Starting at the line below holding "The width and height of the screenshot is (2576, 1205)." and stopping at the line holding "Open the 音效", print every line exactly, both ends included, and leave the rest out.

** Data shown follows **

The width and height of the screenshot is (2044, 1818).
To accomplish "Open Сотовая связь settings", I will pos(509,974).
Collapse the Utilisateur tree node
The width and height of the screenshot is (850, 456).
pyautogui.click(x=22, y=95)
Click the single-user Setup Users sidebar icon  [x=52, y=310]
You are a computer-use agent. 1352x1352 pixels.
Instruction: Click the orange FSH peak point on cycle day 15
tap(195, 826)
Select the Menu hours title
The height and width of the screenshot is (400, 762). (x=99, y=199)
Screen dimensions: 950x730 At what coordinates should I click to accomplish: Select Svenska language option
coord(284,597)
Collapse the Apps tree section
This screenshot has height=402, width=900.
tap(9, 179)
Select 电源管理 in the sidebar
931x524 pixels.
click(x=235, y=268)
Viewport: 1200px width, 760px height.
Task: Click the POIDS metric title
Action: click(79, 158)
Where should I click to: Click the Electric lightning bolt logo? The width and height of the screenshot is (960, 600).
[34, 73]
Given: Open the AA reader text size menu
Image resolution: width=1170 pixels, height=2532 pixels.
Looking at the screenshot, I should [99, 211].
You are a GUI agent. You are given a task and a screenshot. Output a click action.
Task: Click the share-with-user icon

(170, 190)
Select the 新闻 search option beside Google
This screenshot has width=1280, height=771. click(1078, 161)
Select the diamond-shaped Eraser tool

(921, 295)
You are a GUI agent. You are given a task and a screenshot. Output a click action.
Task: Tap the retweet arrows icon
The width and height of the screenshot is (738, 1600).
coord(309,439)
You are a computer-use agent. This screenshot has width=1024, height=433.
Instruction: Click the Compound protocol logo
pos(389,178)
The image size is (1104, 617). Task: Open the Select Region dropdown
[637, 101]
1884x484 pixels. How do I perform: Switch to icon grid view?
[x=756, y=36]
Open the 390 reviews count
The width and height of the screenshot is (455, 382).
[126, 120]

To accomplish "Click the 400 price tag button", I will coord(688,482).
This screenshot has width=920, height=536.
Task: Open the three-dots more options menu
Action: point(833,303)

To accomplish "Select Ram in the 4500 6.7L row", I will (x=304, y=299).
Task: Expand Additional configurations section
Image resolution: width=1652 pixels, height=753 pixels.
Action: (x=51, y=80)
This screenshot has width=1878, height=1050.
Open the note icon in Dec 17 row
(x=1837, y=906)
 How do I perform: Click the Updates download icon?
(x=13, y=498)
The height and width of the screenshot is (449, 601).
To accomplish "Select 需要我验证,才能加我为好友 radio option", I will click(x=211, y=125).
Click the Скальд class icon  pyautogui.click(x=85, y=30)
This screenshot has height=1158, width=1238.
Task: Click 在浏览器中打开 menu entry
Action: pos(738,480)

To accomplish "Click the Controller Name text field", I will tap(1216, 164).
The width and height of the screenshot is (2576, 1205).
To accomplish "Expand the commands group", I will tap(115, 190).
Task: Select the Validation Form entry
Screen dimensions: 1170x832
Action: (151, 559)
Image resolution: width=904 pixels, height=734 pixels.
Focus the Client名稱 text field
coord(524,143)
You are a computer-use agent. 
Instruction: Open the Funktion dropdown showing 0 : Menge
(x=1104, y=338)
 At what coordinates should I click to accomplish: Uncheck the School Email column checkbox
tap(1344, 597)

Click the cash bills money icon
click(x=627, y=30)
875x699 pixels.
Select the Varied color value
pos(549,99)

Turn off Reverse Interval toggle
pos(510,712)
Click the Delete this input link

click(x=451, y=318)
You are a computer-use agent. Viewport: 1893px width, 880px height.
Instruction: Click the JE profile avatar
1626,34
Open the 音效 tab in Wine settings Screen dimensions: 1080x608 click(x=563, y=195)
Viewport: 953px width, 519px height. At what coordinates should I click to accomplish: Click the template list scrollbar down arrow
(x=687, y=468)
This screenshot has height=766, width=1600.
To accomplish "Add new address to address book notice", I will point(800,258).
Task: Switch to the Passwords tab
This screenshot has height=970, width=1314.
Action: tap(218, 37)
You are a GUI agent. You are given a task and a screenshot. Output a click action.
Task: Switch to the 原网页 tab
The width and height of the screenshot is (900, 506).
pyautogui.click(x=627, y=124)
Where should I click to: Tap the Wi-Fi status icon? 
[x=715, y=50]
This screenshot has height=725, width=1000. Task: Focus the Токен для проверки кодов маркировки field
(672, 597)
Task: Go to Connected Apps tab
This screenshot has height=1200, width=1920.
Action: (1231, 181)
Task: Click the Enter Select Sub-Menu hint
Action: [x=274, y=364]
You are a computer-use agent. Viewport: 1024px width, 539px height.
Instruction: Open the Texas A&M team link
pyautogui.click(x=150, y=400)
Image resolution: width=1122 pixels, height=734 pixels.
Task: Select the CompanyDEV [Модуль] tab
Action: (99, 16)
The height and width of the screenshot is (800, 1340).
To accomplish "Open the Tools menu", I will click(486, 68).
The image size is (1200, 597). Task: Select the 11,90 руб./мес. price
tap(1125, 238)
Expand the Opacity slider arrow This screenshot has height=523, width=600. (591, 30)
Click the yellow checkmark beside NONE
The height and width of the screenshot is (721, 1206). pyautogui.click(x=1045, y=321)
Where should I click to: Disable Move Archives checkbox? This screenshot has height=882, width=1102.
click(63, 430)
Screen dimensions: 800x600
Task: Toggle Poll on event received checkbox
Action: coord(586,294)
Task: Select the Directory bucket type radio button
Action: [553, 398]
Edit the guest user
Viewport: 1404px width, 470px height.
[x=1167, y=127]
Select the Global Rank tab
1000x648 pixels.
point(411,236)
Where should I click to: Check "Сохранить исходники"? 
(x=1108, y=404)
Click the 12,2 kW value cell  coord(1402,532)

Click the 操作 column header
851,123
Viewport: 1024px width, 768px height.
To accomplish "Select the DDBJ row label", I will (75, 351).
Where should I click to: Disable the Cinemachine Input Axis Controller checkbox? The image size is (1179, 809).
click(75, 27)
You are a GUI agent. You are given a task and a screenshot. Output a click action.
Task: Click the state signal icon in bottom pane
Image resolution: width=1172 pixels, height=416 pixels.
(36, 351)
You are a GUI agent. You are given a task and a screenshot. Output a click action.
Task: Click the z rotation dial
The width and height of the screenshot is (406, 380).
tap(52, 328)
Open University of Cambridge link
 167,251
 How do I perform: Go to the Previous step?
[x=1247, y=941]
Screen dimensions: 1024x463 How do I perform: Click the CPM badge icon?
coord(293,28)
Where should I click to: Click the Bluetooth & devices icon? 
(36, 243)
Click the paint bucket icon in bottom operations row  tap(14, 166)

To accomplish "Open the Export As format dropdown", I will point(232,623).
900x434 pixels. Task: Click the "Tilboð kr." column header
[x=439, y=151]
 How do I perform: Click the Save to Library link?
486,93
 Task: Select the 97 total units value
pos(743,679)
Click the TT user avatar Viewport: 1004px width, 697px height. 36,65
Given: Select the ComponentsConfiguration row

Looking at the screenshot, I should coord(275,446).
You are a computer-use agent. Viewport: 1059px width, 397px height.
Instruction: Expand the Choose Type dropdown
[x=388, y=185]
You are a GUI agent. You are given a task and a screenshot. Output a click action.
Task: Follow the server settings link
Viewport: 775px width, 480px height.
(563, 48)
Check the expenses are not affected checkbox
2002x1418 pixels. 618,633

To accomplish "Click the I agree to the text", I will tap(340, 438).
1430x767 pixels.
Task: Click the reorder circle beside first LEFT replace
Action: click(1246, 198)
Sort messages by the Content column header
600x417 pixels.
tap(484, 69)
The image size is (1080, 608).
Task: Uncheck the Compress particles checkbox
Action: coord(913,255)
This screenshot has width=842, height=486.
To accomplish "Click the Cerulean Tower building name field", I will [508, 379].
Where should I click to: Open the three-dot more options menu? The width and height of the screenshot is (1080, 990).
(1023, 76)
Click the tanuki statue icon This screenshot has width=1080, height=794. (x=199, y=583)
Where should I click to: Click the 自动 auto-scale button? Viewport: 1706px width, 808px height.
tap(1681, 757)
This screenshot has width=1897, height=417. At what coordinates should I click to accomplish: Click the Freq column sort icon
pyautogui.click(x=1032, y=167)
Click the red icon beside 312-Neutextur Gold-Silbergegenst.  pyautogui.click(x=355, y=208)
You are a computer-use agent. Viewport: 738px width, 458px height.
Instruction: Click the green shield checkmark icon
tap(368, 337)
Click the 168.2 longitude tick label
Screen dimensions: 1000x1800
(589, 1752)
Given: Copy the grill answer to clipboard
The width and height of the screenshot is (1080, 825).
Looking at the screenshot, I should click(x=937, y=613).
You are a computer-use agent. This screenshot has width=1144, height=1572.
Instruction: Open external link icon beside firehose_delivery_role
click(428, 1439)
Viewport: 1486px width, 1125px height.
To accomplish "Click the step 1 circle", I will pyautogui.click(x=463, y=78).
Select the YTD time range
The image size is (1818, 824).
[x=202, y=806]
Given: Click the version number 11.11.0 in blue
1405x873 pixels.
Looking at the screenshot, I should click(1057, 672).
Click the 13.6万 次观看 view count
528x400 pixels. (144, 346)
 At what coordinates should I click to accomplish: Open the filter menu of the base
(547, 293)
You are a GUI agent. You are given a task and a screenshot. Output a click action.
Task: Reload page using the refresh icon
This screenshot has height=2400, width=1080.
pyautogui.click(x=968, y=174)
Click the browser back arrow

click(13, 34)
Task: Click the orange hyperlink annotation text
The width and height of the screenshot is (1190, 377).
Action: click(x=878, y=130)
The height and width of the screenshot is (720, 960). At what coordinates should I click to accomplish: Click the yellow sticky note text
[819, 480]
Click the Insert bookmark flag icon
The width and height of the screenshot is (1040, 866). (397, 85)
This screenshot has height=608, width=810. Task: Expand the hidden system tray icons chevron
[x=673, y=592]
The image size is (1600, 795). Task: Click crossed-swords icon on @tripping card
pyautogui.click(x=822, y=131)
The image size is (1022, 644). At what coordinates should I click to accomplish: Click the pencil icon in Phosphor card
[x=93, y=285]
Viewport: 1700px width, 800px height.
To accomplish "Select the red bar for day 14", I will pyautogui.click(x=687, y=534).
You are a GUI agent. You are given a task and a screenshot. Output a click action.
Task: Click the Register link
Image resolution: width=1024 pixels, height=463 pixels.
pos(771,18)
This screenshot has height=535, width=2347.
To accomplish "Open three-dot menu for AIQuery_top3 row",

** End of Data shown **

» **Response for this exercise**
The width and height of the screenshot is (2576, 1205).
To accomplish "Expand the commands group", I will tap(115, 190).
Task: Select the Validation Form entry
Screen dimensions: 1170x832
Action: (151, 559)
Image resolution: width=904 pixels, height=734 pixels.
Focus the Client名稱 text field
coord(524,143)
You are a computer-use agent. 
Instruction: Open the Funktion dropdown showing 0 : Menge
(x=1104, y=338)
 At what coordinates should I click to accomplish: Uncheck the School Email column checkbox
tap(1344, 597)

Click the cash bills money icon
click(x=627, y=30)
875x699 pixels.
Select the Varied color value
pos(549,99)

Turn off Reverse Interval toggle
pos(510,712)
Click the Delete this input link

click(x=451, y=318)
You are a computer-use agent. Viewport: 1893px width, 880px height.
Instruction: Click the JE profile avatar
1626,34
Open the 音效 tab in Wine settings Screen dimensions: 1080x608 click(x=563, y=195)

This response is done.